Well since nobody has taken up the second part of this motivational number, namely going for it in a story allow me to at least have a try.
Love Without Fear
My seventeen-year-old hormones went into overdrive. She was lying on her back outside the caravan, her hands supporting her hips and her shapely legs high in the air going through a cycling motion. My eyes were on stalks and my loins on fire.
“Down, boy,” my father grunted as we unloaded our holiday gear and opened up the rented caravan. “You’ve no chance with her!”
Once we had settled in, we wandered over to the other caravan to introduce ourselves. My object of desire, Joyce, was a slender girl with freckles who looked about my age. She was accompanied by her aunt. It was 1954 and I had just finished my A Level exams and was hoping to go to university in the autumn. Like us, they were on a caravan holiday in a field near Clacton. Joyce and her aunt happened to be from London too, so we had something in common and conversation was easy.
“What were you doing, exactly when we arrived?” I asked Joyce.
“Oh, a few months ago I fell backwards on an escalator and damaged my coccyx. I do that exercise regularly as part of my therapy,” she responded.
The following day, eager as I was to get to know Joyce better, I asked her if she fancied going to the fair with me that evening. When she readily agreed, I couldn’t believe my luck. Having been a pupil at an all-boys school, my experience of asking girls out was nil. However, my classmates and I had read Eustace Chesser’s manual for rookie lovers entitled “Love Without Fear” from cover to cover and I knew it almost off by heart!
“You won’t get anywhere with her, so don’t build your hopes up,” was my father’s unsolicited opinion.
Simply being with her made me breathless with desire. She didn’t seem to mind holding hands on the way to the fair and after an exhilarating time on the rides, on the way back, I put my arms round her and gave her a long French kiss as instructed by Eustace! She was duly impressed and joined in with a passion. She exulted in pressing her slim, soft body against mine to the extent that I thought it was going to trigger an explosion in my pants.
For the rest of the week, we spent a good deal of time together. Her aunt would go down to the beach every afternoon leaving us alone in their caravan. Joyce would lie down on the bed and let me undress her and gaze at her perfect, slender body. But no touching was allowed.
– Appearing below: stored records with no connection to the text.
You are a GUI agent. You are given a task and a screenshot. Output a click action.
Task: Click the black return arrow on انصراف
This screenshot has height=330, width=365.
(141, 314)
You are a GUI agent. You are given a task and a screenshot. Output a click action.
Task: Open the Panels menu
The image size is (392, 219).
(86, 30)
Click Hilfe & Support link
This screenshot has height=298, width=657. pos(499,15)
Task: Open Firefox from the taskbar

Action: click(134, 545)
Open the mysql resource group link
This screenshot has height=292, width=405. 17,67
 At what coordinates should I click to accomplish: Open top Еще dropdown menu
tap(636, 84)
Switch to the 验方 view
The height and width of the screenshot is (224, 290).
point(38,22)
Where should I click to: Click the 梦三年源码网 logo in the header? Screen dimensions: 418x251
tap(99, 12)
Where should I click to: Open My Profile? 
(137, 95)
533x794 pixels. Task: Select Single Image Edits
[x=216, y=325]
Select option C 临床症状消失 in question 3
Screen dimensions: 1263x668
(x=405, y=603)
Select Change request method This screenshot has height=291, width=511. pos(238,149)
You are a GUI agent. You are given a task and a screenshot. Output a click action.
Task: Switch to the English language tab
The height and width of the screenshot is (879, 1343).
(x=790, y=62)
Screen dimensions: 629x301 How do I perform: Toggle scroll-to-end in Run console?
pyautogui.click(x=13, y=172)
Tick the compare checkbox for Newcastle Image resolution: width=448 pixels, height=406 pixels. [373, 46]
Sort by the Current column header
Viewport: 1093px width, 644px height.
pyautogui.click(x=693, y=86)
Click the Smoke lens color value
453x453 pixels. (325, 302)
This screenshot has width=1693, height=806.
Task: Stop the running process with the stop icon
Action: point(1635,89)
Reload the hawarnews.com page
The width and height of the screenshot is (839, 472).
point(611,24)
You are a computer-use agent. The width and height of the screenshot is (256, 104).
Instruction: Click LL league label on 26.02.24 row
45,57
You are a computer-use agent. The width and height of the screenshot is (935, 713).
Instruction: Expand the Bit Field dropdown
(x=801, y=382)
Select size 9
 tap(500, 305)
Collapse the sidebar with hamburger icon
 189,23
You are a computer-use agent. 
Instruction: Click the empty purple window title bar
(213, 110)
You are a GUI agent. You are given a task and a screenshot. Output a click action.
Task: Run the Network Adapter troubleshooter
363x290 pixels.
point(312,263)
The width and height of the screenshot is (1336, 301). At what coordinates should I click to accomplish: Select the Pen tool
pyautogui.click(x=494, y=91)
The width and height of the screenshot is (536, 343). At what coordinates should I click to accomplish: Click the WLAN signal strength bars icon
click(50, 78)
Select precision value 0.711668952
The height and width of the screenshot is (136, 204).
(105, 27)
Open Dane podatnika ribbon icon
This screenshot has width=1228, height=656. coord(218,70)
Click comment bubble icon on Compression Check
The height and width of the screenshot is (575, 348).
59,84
She was so tempting, but I had to abide by her rules.
“Why can’t I caress you?” I asked like the lovelorn adolescent I was.
“Because I am five years older than you and have a boyfriend who’s coming to see me on Friday,” she explained to my astonishment.
“What? You’re 23?” I squawked. I was completely taken aback and overwhelmed with jealousy.
Sure enough, her boyfriend, a muscle-bound hulk from Carnegie College in Leeds turned up on the Friday.
“I told you that you had no chance,” my father sniggered, “I bet you’d like to see what he’s eyeballing right now.”
Hmm. Little did Mr. Muscles or my father know... And that still brings a smile to my face all these years later.
Perfect timing. Thank you for the inspiration to let it rip!
the way the judge looks at them when the nanny says she'd like to keep it at that, hahaha
Good timing for this motivational post! I'm constantly worrying that I'm being too heavy-handed in my current novel-in-progress.
This is such a good reference, the scene is awesome but Laura Dern herself embodies exactly what you are talking about. Wild at Heart anyone? She’s incredible. Great Monday motivation today, thanks!
That scene! So good. Thanks for the inspiration, Becky!